Les conflits et la déviance semblent
inéluctables. Si l'homme cesse d'être un loup pour l'homme depuis
la conclusion du contrat social de Hobbes, en revanche, le paradis providentiel
où règneraient la paix et l'harmonie les plus totales, n'est pas
terrestre. En d'autres termes, les rapports sociaux finissent souvent par
engendrer des mésententes pour une raison ou une autre. Sous peine de
sombrer dans la violence et la barbarie la plus abjecte, la loi doit
prévoir des moyens et mécanismes de résolution de toutes
ces mésententes.
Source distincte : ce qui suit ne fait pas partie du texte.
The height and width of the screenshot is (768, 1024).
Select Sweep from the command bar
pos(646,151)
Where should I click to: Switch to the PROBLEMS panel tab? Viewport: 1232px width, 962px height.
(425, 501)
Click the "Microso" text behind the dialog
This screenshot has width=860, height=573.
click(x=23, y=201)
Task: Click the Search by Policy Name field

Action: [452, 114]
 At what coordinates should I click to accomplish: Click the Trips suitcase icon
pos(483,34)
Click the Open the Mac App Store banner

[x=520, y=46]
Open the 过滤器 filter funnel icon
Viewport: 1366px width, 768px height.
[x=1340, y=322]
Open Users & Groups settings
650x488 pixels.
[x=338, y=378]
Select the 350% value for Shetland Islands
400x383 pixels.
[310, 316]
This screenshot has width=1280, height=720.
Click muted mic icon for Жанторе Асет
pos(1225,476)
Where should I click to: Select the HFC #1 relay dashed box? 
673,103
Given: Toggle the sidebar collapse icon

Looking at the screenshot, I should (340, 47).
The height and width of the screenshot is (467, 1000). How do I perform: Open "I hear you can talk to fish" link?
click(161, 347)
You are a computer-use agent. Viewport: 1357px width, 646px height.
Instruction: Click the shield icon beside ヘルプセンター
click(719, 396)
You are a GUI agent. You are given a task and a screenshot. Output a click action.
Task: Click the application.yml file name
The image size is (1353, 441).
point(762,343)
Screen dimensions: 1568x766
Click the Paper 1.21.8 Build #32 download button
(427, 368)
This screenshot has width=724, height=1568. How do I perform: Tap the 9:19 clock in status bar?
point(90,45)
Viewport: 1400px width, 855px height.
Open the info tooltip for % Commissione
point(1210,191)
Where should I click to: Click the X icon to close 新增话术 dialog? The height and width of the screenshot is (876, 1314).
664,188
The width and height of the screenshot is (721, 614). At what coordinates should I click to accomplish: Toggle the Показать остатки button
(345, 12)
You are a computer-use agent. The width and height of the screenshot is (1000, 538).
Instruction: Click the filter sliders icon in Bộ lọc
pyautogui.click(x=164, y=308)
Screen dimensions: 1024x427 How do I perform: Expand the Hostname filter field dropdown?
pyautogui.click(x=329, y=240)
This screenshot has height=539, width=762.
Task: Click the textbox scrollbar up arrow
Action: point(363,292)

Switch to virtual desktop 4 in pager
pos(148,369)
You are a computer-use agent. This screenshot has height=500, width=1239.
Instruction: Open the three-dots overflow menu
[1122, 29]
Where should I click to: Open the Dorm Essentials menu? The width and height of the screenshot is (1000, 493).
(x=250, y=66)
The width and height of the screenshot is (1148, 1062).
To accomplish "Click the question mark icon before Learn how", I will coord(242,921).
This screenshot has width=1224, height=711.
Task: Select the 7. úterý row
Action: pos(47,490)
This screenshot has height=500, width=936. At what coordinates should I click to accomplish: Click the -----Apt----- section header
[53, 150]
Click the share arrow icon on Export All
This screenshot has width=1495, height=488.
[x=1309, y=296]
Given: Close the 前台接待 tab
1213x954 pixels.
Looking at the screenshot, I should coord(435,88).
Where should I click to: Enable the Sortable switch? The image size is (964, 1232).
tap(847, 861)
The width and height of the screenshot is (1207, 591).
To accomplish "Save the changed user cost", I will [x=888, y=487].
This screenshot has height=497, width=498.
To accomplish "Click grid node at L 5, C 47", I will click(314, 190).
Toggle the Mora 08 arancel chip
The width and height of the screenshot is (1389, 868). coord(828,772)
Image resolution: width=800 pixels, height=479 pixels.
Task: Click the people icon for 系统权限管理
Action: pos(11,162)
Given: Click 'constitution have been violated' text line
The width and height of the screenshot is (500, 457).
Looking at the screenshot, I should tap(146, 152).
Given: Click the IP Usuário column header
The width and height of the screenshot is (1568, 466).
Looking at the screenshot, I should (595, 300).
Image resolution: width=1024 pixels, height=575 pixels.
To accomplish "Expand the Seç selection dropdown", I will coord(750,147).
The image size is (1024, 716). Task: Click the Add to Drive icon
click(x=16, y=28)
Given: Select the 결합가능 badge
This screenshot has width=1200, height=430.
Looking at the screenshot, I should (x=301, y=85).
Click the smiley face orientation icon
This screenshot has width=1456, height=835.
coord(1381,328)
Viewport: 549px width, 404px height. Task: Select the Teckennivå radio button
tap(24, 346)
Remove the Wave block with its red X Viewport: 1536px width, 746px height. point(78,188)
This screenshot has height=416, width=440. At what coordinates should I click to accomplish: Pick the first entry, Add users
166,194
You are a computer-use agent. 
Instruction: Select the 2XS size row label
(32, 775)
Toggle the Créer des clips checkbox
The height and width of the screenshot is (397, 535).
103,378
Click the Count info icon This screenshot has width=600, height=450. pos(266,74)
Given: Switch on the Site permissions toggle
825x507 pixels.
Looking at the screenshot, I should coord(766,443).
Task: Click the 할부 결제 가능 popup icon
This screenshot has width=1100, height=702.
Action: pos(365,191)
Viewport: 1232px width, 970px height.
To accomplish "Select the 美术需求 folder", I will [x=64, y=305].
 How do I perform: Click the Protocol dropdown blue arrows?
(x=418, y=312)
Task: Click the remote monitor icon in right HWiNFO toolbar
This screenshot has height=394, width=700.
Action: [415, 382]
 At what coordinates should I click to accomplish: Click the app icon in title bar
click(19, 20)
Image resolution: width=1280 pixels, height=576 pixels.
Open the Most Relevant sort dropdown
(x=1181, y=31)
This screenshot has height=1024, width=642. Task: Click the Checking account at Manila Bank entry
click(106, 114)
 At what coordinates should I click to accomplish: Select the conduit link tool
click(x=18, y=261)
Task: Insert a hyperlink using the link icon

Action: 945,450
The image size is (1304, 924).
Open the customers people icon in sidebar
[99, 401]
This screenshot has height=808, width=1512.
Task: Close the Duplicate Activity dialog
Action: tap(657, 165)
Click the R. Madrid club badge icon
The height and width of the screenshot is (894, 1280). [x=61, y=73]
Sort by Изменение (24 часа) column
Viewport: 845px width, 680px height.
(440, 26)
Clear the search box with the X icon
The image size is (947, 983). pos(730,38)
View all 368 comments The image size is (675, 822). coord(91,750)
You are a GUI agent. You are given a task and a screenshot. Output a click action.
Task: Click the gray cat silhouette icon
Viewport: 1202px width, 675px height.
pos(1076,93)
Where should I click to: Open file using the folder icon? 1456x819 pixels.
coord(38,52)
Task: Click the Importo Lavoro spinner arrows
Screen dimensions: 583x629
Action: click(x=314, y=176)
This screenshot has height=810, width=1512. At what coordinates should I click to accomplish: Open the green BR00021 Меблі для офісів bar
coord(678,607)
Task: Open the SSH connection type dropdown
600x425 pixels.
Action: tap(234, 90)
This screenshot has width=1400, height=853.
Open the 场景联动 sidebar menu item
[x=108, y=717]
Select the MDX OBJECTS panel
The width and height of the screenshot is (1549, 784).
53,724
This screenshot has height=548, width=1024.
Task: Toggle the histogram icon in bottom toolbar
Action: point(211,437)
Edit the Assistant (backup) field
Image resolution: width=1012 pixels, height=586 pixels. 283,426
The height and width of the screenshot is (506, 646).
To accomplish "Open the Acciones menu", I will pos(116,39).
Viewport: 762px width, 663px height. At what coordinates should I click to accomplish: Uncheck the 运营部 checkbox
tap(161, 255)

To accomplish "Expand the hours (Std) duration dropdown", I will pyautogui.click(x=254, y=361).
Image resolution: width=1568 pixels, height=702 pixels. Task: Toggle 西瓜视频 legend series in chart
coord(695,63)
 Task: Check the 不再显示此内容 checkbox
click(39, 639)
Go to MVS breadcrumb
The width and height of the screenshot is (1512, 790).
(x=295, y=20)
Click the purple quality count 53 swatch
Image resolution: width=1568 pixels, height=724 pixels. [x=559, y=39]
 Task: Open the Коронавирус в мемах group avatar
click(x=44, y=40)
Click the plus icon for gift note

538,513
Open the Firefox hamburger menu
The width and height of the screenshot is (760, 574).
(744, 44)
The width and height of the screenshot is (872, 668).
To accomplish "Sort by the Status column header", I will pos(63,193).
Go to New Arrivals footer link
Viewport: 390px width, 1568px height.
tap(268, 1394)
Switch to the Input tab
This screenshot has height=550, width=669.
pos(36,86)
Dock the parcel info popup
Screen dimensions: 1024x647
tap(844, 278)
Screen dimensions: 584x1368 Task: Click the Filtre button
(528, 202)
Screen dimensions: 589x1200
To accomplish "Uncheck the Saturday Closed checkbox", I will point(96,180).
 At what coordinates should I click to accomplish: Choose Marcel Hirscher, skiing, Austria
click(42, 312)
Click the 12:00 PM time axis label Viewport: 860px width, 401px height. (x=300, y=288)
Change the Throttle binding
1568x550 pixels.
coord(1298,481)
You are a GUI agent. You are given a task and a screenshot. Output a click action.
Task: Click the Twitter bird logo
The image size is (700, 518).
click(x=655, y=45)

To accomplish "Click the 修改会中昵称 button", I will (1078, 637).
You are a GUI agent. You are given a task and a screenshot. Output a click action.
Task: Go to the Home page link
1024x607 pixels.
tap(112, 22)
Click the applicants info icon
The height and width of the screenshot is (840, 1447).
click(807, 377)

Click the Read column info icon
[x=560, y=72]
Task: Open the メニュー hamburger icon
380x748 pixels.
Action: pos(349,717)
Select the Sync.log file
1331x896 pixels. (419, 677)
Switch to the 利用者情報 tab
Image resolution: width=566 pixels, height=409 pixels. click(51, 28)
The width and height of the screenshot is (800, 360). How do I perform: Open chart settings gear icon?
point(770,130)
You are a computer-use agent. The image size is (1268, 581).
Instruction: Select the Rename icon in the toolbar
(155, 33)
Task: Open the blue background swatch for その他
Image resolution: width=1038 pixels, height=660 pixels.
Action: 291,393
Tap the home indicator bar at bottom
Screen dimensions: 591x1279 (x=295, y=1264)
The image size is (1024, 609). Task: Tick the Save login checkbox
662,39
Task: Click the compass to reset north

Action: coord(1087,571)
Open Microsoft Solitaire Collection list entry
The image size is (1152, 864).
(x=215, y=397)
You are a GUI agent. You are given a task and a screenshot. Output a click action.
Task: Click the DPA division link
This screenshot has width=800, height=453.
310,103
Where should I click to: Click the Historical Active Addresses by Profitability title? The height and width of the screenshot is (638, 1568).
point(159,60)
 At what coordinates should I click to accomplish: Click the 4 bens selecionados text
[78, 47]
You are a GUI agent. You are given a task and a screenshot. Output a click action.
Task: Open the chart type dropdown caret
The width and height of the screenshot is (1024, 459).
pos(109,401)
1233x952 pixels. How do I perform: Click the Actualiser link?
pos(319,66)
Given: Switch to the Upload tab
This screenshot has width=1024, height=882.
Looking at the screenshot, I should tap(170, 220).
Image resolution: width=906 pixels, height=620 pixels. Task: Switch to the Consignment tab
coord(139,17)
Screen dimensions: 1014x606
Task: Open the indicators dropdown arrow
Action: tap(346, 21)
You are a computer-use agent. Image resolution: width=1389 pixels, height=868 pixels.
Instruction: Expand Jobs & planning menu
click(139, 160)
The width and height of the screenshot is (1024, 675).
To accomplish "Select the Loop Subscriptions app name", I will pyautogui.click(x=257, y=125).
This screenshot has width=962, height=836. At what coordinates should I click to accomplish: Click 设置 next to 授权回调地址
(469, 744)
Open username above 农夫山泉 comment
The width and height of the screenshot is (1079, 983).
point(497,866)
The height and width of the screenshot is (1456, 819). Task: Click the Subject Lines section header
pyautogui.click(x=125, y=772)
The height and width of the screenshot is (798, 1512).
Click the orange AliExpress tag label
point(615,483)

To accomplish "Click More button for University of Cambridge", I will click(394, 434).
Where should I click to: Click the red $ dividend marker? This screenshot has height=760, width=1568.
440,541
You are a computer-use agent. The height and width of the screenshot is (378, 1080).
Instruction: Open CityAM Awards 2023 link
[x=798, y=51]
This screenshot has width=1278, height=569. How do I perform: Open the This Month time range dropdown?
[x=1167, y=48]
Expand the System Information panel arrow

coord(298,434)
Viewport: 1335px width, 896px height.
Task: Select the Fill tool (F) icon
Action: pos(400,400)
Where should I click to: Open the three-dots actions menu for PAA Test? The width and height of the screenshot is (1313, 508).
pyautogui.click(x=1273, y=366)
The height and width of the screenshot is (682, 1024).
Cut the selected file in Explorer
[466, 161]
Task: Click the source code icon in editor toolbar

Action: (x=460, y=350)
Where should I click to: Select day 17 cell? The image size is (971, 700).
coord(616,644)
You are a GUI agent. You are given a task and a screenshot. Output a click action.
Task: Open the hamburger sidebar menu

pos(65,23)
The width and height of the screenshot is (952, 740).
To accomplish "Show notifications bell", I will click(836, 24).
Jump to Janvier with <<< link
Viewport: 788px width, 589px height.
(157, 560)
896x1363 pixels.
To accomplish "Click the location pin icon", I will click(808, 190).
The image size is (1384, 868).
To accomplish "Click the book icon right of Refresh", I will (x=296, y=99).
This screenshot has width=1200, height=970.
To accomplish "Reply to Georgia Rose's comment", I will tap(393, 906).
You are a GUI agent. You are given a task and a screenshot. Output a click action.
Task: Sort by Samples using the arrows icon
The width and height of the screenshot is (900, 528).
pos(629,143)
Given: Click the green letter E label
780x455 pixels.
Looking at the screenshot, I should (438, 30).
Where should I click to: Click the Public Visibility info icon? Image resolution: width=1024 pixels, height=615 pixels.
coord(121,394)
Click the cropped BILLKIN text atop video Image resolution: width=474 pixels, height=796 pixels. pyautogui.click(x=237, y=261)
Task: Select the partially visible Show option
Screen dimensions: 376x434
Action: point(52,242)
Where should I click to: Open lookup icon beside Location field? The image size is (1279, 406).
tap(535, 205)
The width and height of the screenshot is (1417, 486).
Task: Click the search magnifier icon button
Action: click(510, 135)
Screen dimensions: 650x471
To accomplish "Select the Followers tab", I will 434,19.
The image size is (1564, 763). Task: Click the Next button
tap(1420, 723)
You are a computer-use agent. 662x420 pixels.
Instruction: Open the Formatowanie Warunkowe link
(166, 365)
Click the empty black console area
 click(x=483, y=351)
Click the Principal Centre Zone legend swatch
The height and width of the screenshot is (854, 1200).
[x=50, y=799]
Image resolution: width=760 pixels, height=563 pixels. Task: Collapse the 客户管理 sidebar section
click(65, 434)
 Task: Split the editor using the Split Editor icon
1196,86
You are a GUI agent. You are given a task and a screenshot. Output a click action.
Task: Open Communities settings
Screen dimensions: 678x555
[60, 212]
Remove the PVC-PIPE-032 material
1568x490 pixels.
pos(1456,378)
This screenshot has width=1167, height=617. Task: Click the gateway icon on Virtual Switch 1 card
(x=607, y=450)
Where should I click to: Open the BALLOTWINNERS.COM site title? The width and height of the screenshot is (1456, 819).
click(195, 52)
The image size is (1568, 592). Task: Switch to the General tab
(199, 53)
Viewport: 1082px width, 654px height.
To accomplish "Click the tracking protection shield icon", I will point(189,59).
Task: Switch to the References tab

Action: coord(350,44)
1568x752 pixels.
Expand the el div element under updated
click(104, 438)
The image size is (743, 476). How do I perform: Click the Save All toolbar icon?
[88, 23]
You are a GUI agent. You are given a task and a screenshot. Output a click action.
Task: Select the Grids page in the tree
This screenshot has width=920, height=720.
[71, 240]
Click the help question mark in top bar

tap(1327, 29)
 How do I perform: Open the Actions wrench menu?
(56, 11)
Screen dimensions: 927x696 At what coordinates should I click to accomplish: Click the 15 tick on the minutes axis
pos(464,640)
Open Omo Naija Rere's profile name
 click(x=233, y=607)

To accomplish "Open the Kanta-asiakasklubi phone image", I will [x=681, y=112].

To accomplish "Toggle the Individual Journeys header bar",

Elle assure ainsi une fonction de pacification sociale
en utilisant dans certains cas le monopole de la violence légitime dont
dispose l'état. Nous avons par conséquent besoin des lois pour
assurer une société pacifique, apaisée et
sécuritaire au sein de laquelle le plus fort ou le plus riche ne peuvent
pas tout se permettre. Ce paramètre est amplement renforcé depuis
l'émancipation de la justice constitutionnelle en France car le Conseil
constitutionnel veille à « ce que le législateur ne prive
pas de garanties légales les exigence constitutionnelles » selon sa
jurisprudence constamment réaffirmée.
La loi ne vise pas uniquement à pacifier et à
concilier les intérêts des individus. Elle est également
l'outil par lequel les dirigeants enchaînent les réformes et
traduisent leur
Kléberson JEAN BAPTISTE 21
L'apparente antinomie entre la justice constitutionnelle et la
démocratie
programme politique ayant reçu la
bénédiction électorale dans les sociétés
démocratiques. Georges Burdeau se demande dans une étude
exhaustive sur le concept « loi » :
« Comment d'ailleurs le Pouvoir pourrait-il
répondre aux pressions qu'exerce sur lui l'opinion dont il émane,
s'il n'utilisait ce prodigieux moyen d'action sur le milieu social qu'est
l'instrument législatif ? »32.
Indépendamment des opinions et de
l'idéologie des détenteurs du pouvoir, ils
doivent recourir à la loi soit pour assurer la continuité la plus
totale de la politique de leur prédécesseur soit pour modifier
l'ordre social ou pour répéter un terme affectionné des
hommes politiques : « assurer le changement ».François
Hollande, le président socialiste récemment élu et sa
majorité parlementaire sont accusés par la droite de «
défaire les unes après les autres les courageuses
décisions prises » par son prédécesseur par les
nouvelles lois adoptées. La nouvelle opposition politique fait allusion,
entre autres mesures, à la défiscalisation des heures
supplémentaires. Notre objectif n'est pas d'opiner sur un débat
idéologique et politicien. Nous tentons de démontrer
l'utilisation que les gouvernements successifs font de la loi pour mettre en
oeuvre leur politique publique sans la moindre intention de nous immiscer dans
un contentieux entre hommes politiques et encore moins de nous prononcer sur
l'authenticité et l'opportunité des positions.
Il faut joindre au légicentrisme le suffrage universel
pour expliquer complètement la perpétuation de l'idée
française opposant « la démocratie » avec la justice
constitutionnelle. En effet, de manière générale, le
système représentatif et particulièrement celui
orchestré en 1789 ne saurait vivre aussi longtemps sans la
légitimité électorale comme autre soubassement.